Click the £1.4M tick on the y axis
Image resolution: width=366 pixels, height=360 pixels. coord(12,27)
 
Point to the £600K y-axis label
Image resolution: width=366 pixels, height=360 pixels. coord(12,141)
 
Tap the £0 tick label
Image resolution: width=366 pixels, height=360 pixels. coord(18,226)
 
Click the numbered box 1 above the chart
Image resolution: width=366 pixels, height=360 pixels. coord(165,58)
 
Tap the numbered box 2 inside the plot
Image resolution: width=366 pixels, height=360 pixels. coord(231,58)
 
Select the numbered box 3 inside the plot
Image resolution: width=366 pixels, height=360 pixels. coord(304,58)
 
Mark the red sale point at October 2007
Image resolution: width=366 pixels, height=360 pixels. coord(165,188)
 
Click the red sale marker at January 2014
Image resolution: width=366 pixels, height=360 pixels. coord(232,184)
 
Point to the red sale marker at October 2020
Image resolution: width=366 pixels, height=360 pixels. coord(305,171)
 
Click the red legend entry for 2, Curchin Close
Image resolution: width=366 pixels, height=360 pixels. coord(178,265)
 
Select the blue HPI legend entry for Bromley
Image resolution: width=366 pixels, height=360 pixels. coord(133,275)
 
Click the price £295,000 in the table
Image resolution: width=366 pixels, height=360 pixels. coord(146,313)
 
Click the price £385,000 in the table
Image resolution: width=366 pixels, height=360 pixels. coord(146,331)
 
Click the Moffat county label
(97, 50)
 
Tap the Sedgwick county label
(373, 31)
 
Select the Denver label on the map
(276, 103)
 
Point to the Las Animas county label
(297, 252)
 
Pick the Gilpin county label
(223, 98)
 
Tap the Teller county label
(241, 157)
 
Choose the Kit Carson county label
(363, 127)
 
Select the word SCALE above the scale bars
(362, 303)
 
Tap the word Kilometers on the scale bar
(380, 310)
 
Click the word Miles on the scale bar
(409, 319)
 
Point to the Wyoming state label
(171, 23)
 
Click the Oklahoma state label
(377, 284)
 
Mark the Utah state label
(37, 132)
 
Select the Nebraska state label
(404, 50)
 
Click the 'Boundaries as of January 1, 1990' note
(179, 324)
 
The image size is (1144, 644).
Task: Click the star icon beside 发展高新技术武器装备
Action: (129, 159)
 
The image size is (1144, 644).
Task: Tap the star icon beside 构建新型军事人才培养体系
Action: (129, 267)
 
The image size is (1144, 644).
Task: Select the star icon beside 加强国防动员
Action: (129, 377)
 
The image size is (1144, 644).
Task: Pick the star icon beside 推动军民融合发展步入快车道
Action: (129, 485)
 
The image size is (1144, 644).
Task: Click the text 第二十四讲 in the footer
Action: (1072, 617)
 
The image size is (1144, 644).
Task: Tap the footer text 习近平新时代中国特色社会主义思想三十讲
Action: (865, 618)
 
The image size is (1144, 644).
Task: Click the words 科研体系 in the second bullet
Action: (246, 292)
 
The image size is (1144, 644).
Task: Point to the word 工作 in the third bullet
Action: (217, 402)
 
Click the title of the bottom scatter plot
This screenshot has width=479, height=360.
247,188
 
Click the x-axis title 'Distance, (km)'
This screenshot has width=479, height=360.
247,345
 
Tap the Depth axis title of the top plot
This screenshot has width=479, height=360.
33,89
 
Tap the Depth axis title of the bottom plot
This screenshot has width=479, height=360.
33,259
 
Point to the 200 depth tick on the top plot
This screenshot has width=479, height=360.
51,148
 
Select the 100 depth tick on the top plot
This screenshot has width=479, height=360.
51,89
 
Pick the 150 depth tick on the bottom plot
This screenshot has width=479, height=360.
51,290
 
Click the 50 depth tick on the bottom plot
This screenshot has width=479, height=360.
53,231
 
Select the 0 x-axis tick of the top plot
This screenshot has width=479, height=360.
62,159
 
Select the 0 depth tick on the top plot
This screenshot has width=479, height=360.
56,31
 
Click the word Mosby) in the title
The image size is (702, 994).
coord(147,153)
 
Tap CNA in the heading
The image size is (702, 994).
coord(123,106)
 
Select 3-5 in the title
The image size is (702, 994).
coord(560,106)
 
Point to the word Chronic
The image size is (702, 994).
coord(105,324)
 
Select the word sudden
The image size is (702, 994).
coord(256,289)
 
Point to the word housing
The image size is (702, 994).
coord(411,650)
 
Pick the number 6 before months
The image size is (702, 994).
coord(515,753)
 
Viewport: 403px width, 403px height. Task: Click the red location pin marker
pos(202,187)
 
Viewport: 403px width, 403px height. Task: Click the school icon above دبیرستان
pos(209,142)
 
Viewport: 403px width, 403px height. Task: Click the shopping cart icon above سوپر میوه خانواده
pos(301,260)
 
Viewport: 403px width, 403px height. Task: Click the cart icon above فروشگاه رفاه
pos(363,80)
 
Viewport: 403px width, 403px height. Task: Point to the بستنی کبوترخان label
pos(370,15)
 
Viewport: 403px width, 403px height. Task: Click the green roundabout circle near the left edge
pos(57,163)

·····

> GIVEN TASK: Please arrange the stretch from the line containing "Viewport: 403px width, 403px height. Task: Click the red" through the end of the lines as a JSON list of strings, one string per line, leaving out blank lines.

> RESPONSE TO THE TASK:
[
  "Viewport: 403px width, 403px height. Task: Click the red location pin marker",
  "pos(202,187)",
  "Viewport: 403px width, 403px height. Task: Click the school icon above دبیرستان",
  "pos(209,142)",
  "Viewport: 403px width, 403px height. Task: Click the shopping cart icon above سوپر میوه خانواده",
  "pos(301,260)",
  "Viewport: 403px width, 403px height. Task: Click the cart icon above فروشگاه رفاه",
  "pos(363,80)",
  "Viewport: 403px width, 403px height. Task: Point to the بستنی کبوترخان label",
  "pos(370,15)",
  "Viewport: 403px width, 403px height. Task: Click the green roundabout circle near the left edge",
  "pos(57,163)"
]